See the looks of men’s Giorgio Armani Pre Fall 2020 in Milan
For his first pre-fall show, Giorgio Armani designed a versatile, chic collection, injected with a Thirties’ feminine sensibility.
For his first pre-fall runway show, held in Milan at the Armani Theater on Thursday evening, Giorgio Armani unveiled a collection that he named “Transformism.” The designer explained this moniker during a press conference beforehand, saying: “I wanted to allow women to be free and different whenever and wherever they wish, changing depending on their mood.”
His lineup, in fact, touched notes while remaining rooted in the sense of rigor and practicality that are distinctive traits of the brand.
Armani’s personal idea of femininity continued to be influenced by sartorial references, which translated into a plethora of suits on the catwalk, some featuring constructed jackets with small proportions, others more loose and fluid, such as languid velvet designs punctuated by tiny details echoing the Eastern iconography.
“There is an Oriental touch that does not have a precise origin — someone will say that Armani always has that, but the Orient is an inexhaustible source of inspiration. It offers dreamy references, maybe less realistic but more linked to a mood,”Armani explained
Pleated pants or trousers with bustier-like details were matched with laid-back cardigans, body-hugging coats and cozy padded outerwear styles, which, along with cargo pants, joggers and drawstring details, introduced a touch of urban dynamism.
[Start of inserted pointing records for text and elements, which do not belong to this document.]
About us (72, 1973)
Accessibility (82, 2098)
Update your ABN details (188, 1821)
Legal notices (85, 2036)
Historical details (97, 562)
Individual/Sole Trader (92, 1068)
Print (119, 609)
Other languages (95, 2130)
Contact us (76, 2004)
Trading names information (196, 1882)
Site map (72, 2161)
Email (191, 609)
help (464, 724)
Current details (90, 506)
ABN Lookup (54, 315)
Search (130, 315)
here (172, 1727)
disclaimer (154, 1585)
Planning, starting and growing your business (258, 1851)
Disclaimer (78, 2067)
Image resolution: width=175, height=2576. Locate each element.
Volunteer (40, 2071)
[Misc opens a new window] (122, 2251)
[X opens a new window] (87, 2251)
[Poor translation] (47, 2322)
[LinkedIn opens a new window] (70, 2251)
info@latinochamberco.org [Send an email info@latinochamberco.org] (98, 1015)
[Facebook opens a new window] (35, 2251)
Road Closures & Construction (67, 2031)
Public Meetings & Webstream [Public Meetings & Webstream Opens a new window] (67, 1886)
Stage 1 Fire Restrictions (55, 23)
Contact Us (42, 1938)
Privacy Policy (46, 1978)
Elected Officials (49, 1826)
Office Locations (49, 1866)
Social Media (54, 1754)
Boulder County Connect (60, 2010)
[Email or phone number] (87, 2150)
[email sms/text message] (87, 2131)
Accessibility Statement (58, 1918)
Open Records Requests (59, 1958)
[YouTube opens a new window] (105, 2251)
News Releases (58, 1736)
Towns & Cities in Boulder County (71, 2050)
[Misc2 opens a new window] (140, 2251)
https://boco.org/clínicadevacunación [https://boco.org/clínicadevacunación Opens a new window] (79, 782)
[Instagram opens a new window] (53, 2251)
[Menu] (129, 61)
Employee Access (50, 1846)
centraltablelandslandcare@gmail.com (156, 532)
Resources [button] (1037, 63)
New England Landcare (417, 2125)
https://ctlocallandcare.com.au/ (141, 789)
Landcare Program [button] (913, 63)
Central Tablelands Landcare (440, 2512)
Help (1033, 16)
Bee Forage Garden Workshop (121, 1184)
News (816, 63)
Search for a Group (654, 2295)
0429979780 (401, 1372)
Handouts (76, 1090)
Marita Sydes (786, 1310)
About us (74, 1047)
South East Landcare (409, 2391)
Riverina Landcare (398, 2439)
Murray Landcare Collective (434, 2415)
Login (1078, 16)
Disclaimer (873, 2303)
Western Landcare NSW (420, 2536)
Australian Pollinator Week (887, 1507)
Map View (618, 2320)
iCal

Playing with a restrained color palette, mainly worked on tones of champagne, red and black, for pre-fall Armani indulged in the use of prints, spanning from feminine flowers to allover graphic motifs splashed on suits worked in lightweight, shiny fabrications.
Silhouettes and proportions, along with the models’ short haircuts and the revisited turban hats, echoed a Thirties’ femininity à la garçonne.
Louise Brooks would have cut a wonderful figure in Armani’s exquisite evening dresses, which, with their intricate decorations, sparkling fringes and the — always discreet — transparencies expressed the designer’s take on seduction which, as the show notes read, is “simple yet effective, rigorous yet sensual.”
A seduction that can be endorsed by real women who, following Armani’s tips, have the power to reveal the many sides of their personality and aesthetic. “In the evening, a woman can be more fun and free to choose,” he said. Women, it’s your turn!